------ Extracted entries ------
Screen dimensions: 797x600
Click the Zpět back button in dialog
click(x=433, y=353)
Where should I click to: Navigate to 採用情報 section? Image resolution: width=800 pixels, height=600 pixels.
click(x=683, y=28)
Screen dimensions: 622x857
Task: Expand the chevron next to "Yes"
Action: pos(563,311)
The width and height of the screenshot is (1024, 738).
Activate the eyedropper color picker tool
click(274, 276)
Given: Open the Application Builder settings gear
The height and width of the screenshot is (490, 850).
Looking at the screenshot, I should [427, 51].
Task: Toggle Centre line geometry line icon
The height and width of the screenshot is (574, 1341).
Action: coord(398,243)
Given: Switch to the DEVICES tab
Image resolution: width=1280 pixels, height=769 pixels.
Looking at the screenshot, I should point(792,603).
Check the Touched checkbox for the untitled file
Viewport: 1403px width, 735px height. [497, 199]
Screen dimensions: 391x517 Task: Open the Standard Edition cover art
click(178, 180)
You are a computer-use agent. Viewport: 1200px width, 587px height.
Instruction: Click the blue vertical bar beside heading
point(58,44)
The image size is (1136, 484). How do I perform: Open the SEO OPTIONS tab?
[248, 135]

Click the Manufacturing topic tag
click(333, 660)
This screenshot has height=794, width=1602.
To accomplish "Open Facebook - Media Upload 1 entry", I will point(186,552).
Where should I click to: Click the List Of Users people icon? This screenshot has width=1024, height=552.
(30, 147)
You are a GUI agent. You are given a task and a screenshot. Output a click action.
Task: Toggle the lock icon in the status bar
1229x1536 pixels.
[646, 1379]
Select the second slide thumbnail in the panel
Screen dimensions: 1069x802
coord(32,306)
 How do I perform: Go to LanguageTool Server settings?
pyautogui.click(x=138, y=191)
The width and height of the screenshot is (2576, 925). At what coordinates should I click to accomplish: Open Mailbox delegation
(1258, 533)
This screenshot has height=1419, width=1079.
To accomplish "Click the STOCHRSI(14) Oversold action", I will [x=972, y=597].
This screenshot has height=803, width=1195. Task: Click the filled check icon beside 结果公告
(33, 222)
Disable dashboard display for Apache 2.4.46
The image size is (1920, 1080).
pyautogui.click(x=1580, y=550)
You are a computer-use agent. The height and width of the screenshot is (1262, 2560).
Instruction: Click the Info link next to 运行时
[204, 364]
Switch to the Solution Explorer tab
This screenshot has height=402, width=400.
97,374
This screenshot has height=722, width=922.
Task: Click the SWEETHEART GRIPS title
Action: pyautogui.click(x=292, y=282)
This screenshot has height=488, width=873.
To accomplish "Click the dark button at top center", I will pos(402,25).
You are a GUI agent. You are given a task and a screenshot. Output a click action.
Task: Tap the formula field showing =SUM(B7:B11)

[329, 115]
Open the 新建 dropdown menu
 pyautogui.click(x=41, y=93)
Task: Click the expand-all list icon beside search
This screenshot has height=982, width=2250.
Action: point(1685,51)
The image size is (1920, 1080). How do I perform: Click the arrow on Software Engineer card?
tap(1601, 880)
------
§ **Short task**
Swap "Image resolution" for "Screen resolution" everywhere in the items above, then write out all the lines again with nothing else changed.

§ **Answer to the exercise**
Screen dimensions: 797x600
Click the Zpět back button in dialog
click(x=433, y=353)
Where should I click to: Navigate to 採用情報 section? Screen resolution: width=800 pixels, height=600 pixels.
click(x=683, y=28)
Screen dimensions: 622x857
Task: Expand the chevron next to "Yes"
Action: pos(563,311)
The width and height of the screenshot is (1024, 738).
Activate the eyedropper color picker tool
click(274, 276)
Given: Open the Application Builder settings gear
The height and width of the screenshot is (490, 850).
Looking at the screenshot, I should [427, 51].
Task: Toggle Centre line geometry line icon
The height and width of the screenshot is (574, 1341).
Action: coord(398,243)
Given: Switch to the DEVICES tab
Screen resolution: width=1280 pixels, height=769 pixels.
Looking at the screenshot, I should point(792,603).
Check the Touched checkbox for the untitled file
Viewport: 1403px width, 735px height. [497, 199]
Screen dimensions: 391x517 Task: Open the Standard Edition cover art
click(178, 180)
You are a computer-use agent. Viewport: 1200px width, 587px height.
Instruction: Click the blue vertical bar beside heading
point(58,44)
The image size is (1136, 484). How do I perform: Open the SEO OPTIONS tab?
[248, 135]

Click the Manufacturing topic tag
click(333, 660)
This screenshot has height=794, width=1602.
To accomplish "Open Facebook - Media Upload 1 entry", I will point(186,552).
Where should I click to: Click the List Of Users people icon? This screenshot has width=1024, height=552.
(30, 147)
You are a GUI agent. You are given a task and a screenshot. Output a click action.
Task: Toggle the lock icon in the status bar
1229x1536 pixels.
[646, 1379]
Select the second slide thumbnail in the panel
Screen dimensions: 1069x802
coord(32,306)
 How do I perform: Go to LanguageTool Server settings?
pyautogui.click(x=138, y=191)
The width and height of the screenshot is (2576, 925). At what coordinates should I click to accomplish: Open Mailbox delegation
(1258, 533)
This screenshot has height=1419, width=1079.
To accomplish "Click the STOCHRSI(14) Oversold action", I will [x=972, y=597].
This screenshot has height=803, width=1195. Task: Click the filled check icon beside 结果公告
(33, 222)
Disable dashboard display for Apache 2.4.46
The image size is (1920, 1080).
pyautogui.click(x=1580, y=550)
You are a computer-use agent. The height and width of the screenshot is (1262, 2560).
Instruction: Click the Info link next to 运行时
[204, 364]
Switch to the Solution Explorer tab
This screenshot has height=402, width=400.
97,374
This screenshot has height=722, width=922.
Task: Click the SWEETHEART GRIPS title
Action: pyautogui.click(x=292, y=282)
This screenshot has height=488, width=873.
To accomplish "Click the dark button at top center", I will pos(402,25).
You are a GUI agent. You are given a task and a screenshot. Output a click action.
Task: Tap the formula field showing =SUM(B7:B11)

[329, 115]
Open the 新建 dropdown menu
 pyautogui.click(x=41, y=93)
Task: Click the expand-all list icon beside search
This screenshot has height=982, width=2250.
Action: point(1685,51)
The image size is (1920, 1080). How do I perform: Click the arrow on Software Engineer card?
tap(1601, 880)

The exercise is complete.